Describe your issue or feature request

Today, authentication is mainly based upon username (at least for MQTT). Ok, fine.
In TLS context you don't need username since you have the certificate to authenticate the device.
Then, AFAIK, MQTT is made for connecting millions of objects.
How can you imagine managing millions of usernames like that?
You'll have 3 databases to manage: the usernames' one, the clientIDs' one and the certificates' one (serial number) which is managed by the CA.
10k objects => 30k items to manage! Insane, isn't it?

Describe the solution you'd like

That's not at all the way it should work, above all in a TLS context where certificate is used AS the main authenticator.

In MQTT, at least, the id used for managing client is the ... clientID. That the ID used for managing client sessions.
And, as you may know, you can perfectly separate queues through ACLs using %c in order for one client to not be able to see other client's queues.

In a TLS context, be able to extract the clientID from the certificate as it's possible to do it with username.
Thus,
CN (for example) => clientID
and SAN (email, DNS, whatever) => username..

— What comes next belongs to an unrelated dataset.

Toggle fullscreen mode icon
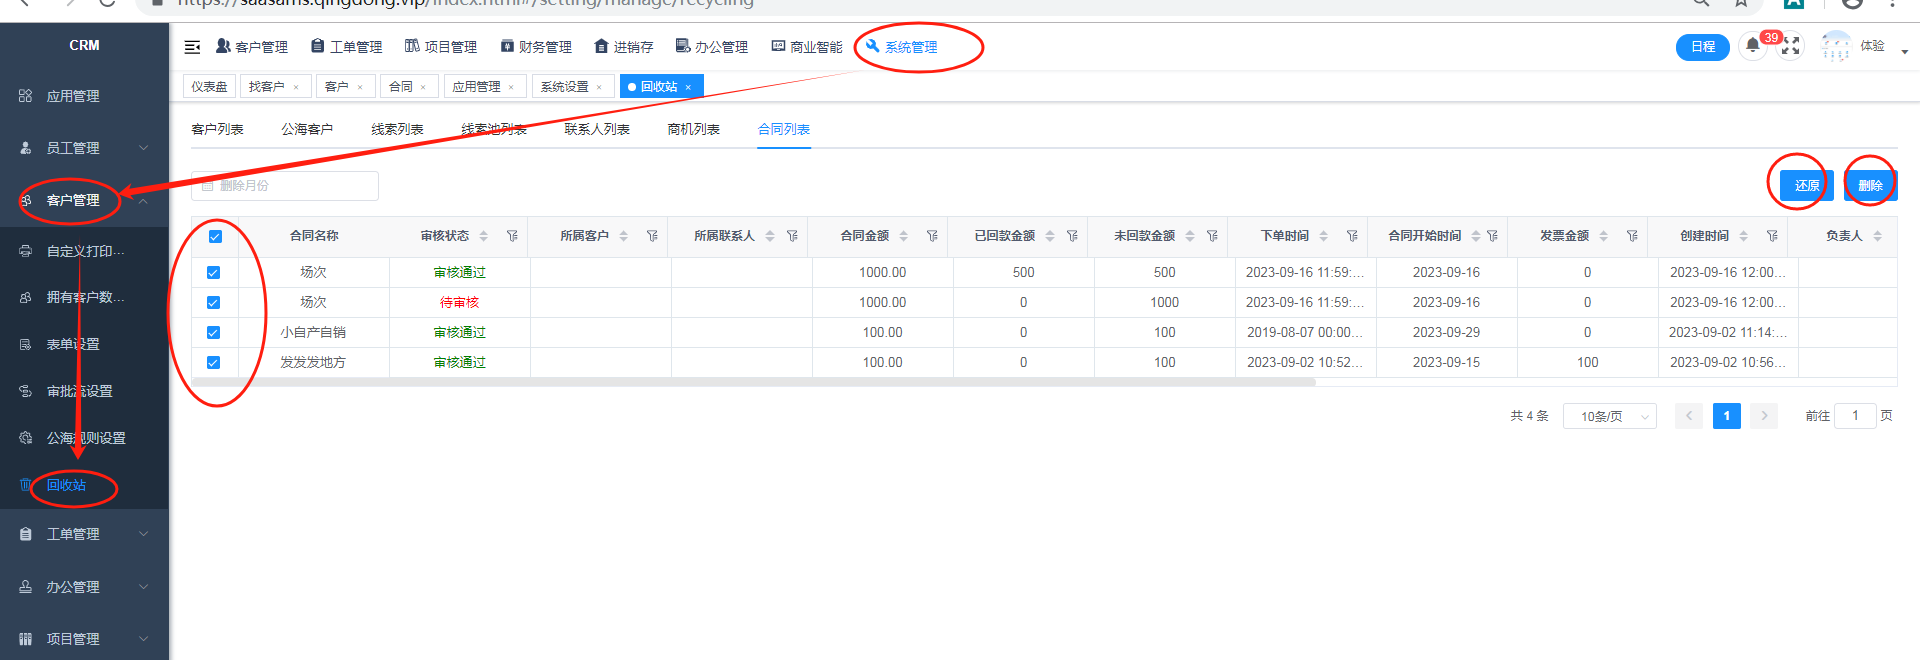1920x660 pixels. 1791,47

This way, it's then possible to separate queues using the /%c/ pattern.
No need to manage thousands of usernames, clientIDs are dynamically managed by the Server and we only have to manage serial numbers through the CA. Only one database and every one is happy.
Authentication can still occur against the username but this one can be unique for a pool of hundreds of devices.

Describe alternatives you've considered

Can't see other since managing thousands of usernames is insane if there is an alternative to separate queues.

Environment

• VerneMQ Version:
• OS:
• Erlang/OTP version (if building from source):
• Cluster size/standalone:

Add any other context, code samples or screenshots about the issue report here.

No response

Code of Conduct

• I agree to follow the VerneMQ's Code of Conduct

[ioolkos]

@dblas thanks, labeling this a feature request to extract ClientID from ClientCert Common Name (instead of Username, but it'd be a global once set)

---

👉 Thank you for supporting VerneMQ: https://github.com/sponsors/vernemq
👉 Using the binary VerneMQ packages commercially (.deb/.rpm/Docker) requires a paid subscription.

[dblas]

Thank to you but not INSTEAD, at the same time!
My request is NOT to replace username by clientID but to offer another proposal to those, like me, who want to use clientID instead of or in addition to username.
db

[mths1]

@dblas : I can understand the need, and it would also be an easy enhancement (implementation-wise, non-proxy case). There are some things to consider:

• The client id is not optional according to spec. So what should be done if there is a client_id?
• Proxy protocol needs to be checked what is there and what is not
• We would need some new config e.g. instead of

listener.ssl.use_identity_as_username
we could have something like
listener.ssl.cert_username_as = [mqtt, cn, san] listener.ssl.cert_client_id_as = [mqtt, cn, san]
or similar. I'd be willing to implement that if you would come up with a nice proposal (which is approved by @ioolkos) on how the configuration would look like and how to handle edge cases.